Alfred B. Morine (1857-1944), s. d.
Alfred B. Morine (1857-1944), s. d.
Ministre des Finances de Terre-Neuve à la fin des années 1890, Morine était un partisan avoué de la Confédération.

Illustration tirée de A History of Newfoundland, from the English, Colonial and Foreign Records de D. W. Prowse, Macmillan, Londres, 1895, p. 550. Artiste inconnu.

Lorsque la Confédération a été sérieusement débattue à la Convention nationale et au cours des campagnes référendaires de 1946 à 1948, les familles des 5 000 employés du Newfoundland Railway étaient considérées comme des groupes d'intérêt naturels en sa faveur. Dans leurs conceptions, leurs attitudes et leurs attentes, les travailleurs du chemin de fer étaient perçus comme plus « nord-américains » que les habitants des petits villages de pêche isolés. Nombre d'entre eux, affiliés à des syndicats internationaux, étaient bien placés pour connaître les échelles salariales plus élevées en vigueur au Canada. Ses partisans clamaient aussi que la Confédération assurerait la prospérité de la ligne ferroviaire par la croissance de ses activités avec le Canada.

En vertu des articles 31 à 33 des conditions de l'union de Terre-Neuve au Canada de 1948, le Newfoundland Railway, ses services, ses employés et ses propriétés ont été pris en charge par le gouvernement fédéral. Les changements ont été immédiats, notamment des augmentations de salaire et des mises au niveau des normes des Chemins de fer nationaux du Canada (CN). Usée une nouvelle fois au nom de l'effort de guerre, la ligne avait besoin d'améliorations majeures pour composer avec le trafic accru qui allait effectivement accompagner le boom de la construction d'après l'union et l'augmentation de la demande locale pour les biens de consommation nord-américains.

Compagnie des messageries nationales du Canada, 1949
Compagnie des messageries nationales du Canada, 1949
Dépôt frigorifique de la gare Riverhead de St. John's, au temps de sa prise en charge par la Compagnie des messageries nationales du Canada.

Photo de la collection A. R. Penney. Avec la permission de Harry Cuff Publications.

Après la Confédération

Durant la décennie suivant la Confédération, le Canadien National a effectué des dépenses considérables à Terre-Neuve, rénovant le terminal de Port aux Basques, commandant de nouveaux traversiers (y compris en 1955 le William Carson, premier service ferroviaire et maritime pour passagers), modernisant les cours de triage de Corner Brook et de St. John's, introduisant des traverses traitées et des rails de 85 livres, relevant de quatre pieds la voie ferrée à travers le Gaff Topsail et remplaçant les locomotives à vapeur par des unités diesel-électriques (1953-1959). Malgré tout, les déficits d'exploitation annuels se succédaient, et les anciens employés du Newfoundland Railway se plaignaient que les cadres subalternes du CN avaient un penchant pour les économies de bouts de chandelle.

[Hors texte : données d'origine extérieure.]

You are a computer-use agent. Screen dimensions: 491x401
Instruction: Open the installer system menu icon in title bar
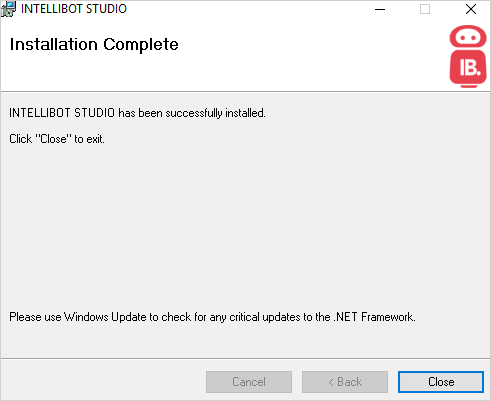[x=8, y=9]
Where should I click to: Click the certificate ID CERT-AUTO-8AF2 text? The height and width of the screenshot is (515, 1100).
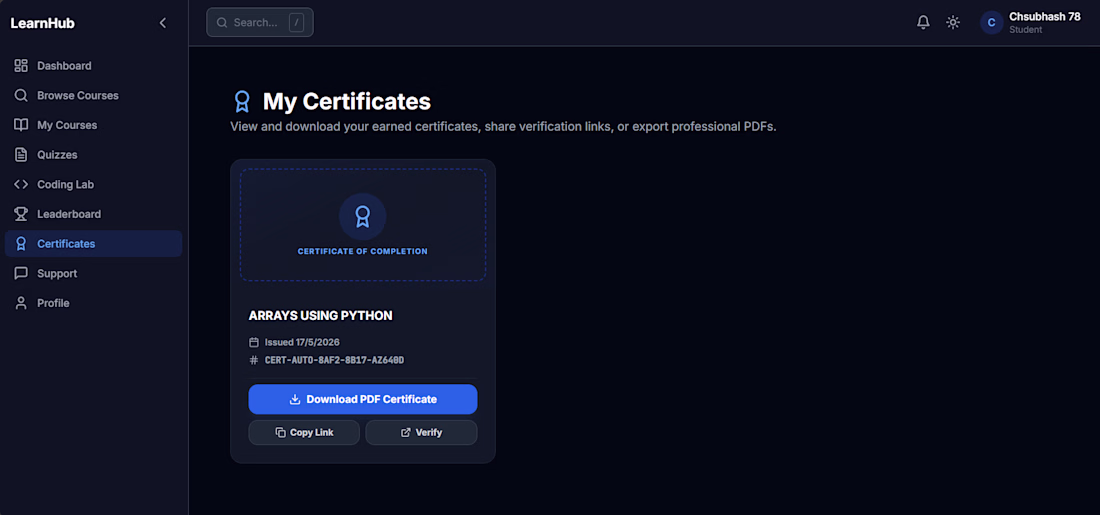(334, 360)
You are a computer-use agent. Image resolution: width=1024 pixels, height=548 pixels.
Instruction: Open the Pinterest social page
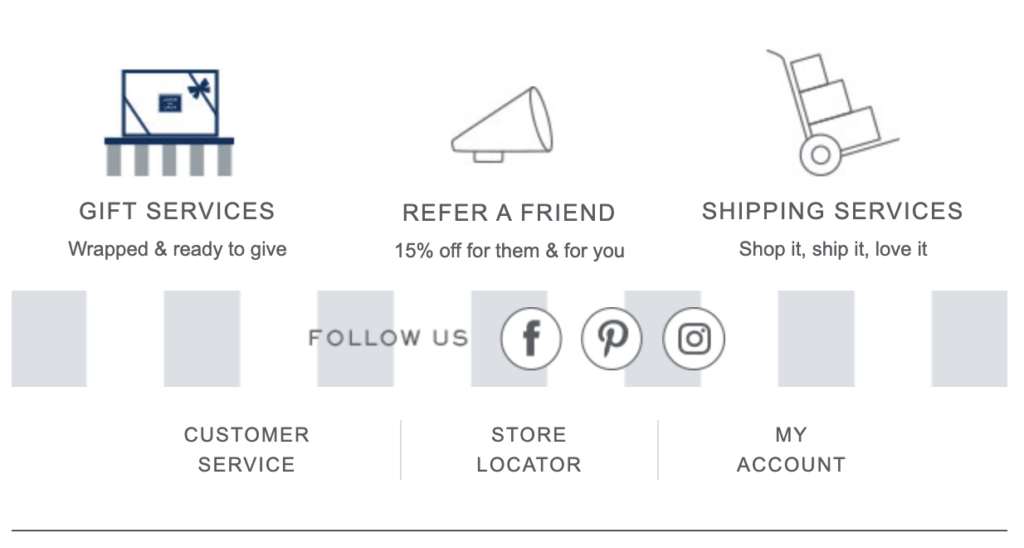[612, 338]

Protégé jusqu'à un certain point par son inclusion dans les conditions de l'union, le chemin de fer était soutenu par la fonction publique locale, et vu comme une sorte de monument à l'indépendance antérieure de Terre-Neuve. Ceci dit, l'achèvement de la route transcanadienne à travers l'île en 1965 a amorcé une spirale descendante au cours de laquelle le chemin de fer a encaissé des pertes de trafic, de financement, d'appui de la direction et d'attrait pour les consommateurs.

En 1968, le CN mettait en service un service d'autocars « Roadcruiser » à travers l'île; l'été suivant, on annonçait la suppression du service estival d'express ferroviaire pour passagers, dont l'ultime voyage a eu lieu le 2 juillet 1969. Il devenait de plus en plus clair que les jours du transport de marchandises par voie ferrée étaient également comptés, la plupart des cargaisons, sauf celles de faible valeur, étant transportées par camions porte-conteneurs, malgré que le train ait un certain temps livré une concurrence réussie dans ce secteur. Une commission d'enquête parlementaire sur le système de transport à Terre-Neuve, présidée par Arthur Sullivan, a recommandé en 1978 la fermeture graduelle du chemin de fer. Devant les protestations du public, le Newfoundland Railway a été détaché de la division de l'Atlantique du CN, dont le siège social était à Moncton, pour être placé dans une division distincte, Terra Transport; cinq ans plus tard, il sautait aux yeux que le chemin de fer arrivait en bout de ligne.

Autocar « Roadcruiser », 1978
Autocar « Roadcruiser », 1978
Cet autocar « Roadcruiser » du Canadien National porte le logo de Terra Transport.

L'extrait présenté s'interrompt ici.